Critical Times for Small and Rural Hospitals
For healthcare facilities that serve an important niche, such as critical access hospitals, a variety of pressures are changing the way they do business.
This article appears in the June 2014 issue of HealthLeaders magazine.
Although critical access hospitals are protected from many of the disruptions of the Patient Protection and Affordable Care Act, their fates will differ greatly depending on their individual circumstances. Geography, the right mix of services, affiliation with larger partners, and, most critically, cuts of preferential reimbursements that critical access hospitals currently receive but that are far from guaranteed in the future—all of these play a role.
Thanks to the decision of many states not to expand Medicaid, whether a small rural hospital or critical access hospital survives may depend on a host of variables over which leaders have little or no control. For instance, many organizations stand to benefit as more of the previously uninsured acquire health insurance, unless, of course, your state decided to not expand Medicaid.
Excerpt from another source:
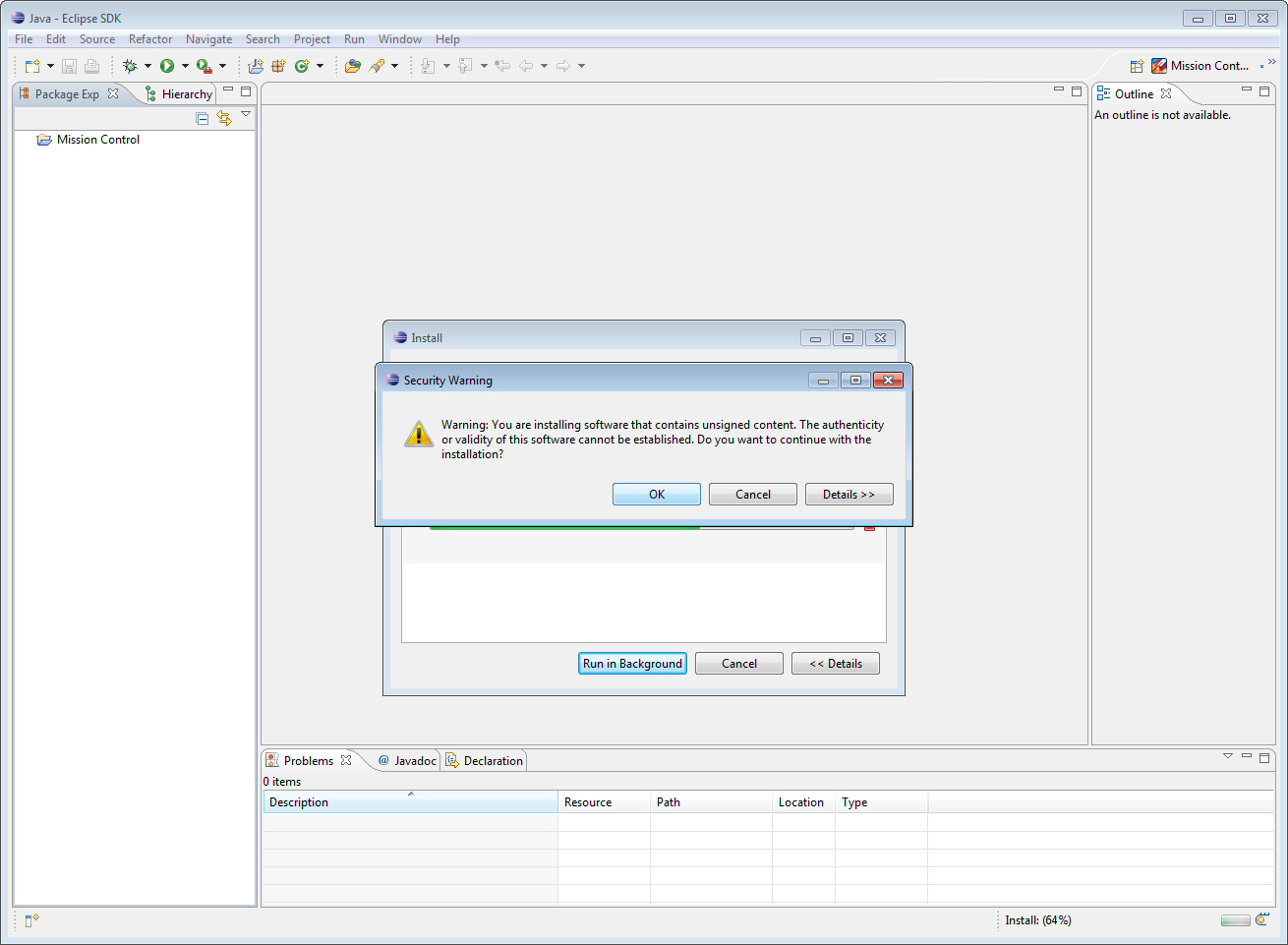Click the New Java Class icon
This screenshot has width=1288, height=945.
tap(302, 66)
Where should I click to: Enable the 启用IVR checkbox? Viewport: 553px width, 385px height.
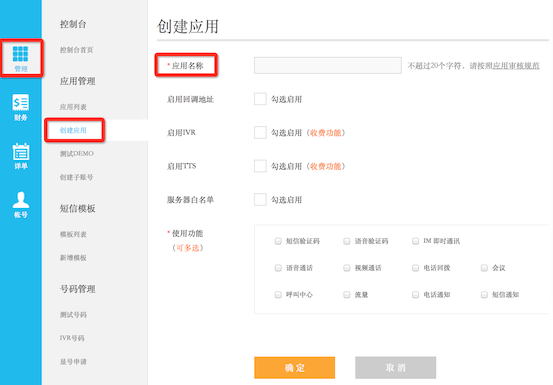pyautogui.click(x=260, y=133)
But leaders can have only very limited influence on such circumstances. Where they can make a difference: strategy and vision. Whether they focus their strategic efforts in joining regional partnerships to make investments in EMRs, ACOs, and other care coordination models, or they find a way to offer services unique to their area or region could mean the difference between life and death.
Run them like a business
One lifeline many rural hospitals and health systems have utilized to stay afloat in recent years, so-called cost-plus reimbursement from CMS, is vulnerable, too. Most experts, including the chief administrators of these organizations, expect to eventually have to live under a value-based purchasing regime of some kind, even if it does not represent the majority of their reimbursement mix. President Obama's original budget proposal this year, even though it will not pass as is, cuts critical access Medicare reimbursement from 101% of cost to 100%.
"We've got to make sure we can run them as a business," says Charles Hart, MD, MS, CEO of Regional Health Inc., of rural and critical access hospitals.
Regional Health is a nonprofit owner of five hospitals, based in Rapid City, South Dakota. It manages, owns, or leases six critical access hospitals. It also has 40 other sites of care incorporated into the system, and its flagship, Rapid City Regional Hospital, is a 329-bed Level II trauma center. Despite its diversification, what happens to rural and critical access hospitals has deep implications for Regional Care's future.
Outside of reimbursement, Hart says the continued development of telemedicine and other remote healthcare modalities will put significant pressure on such hospitals.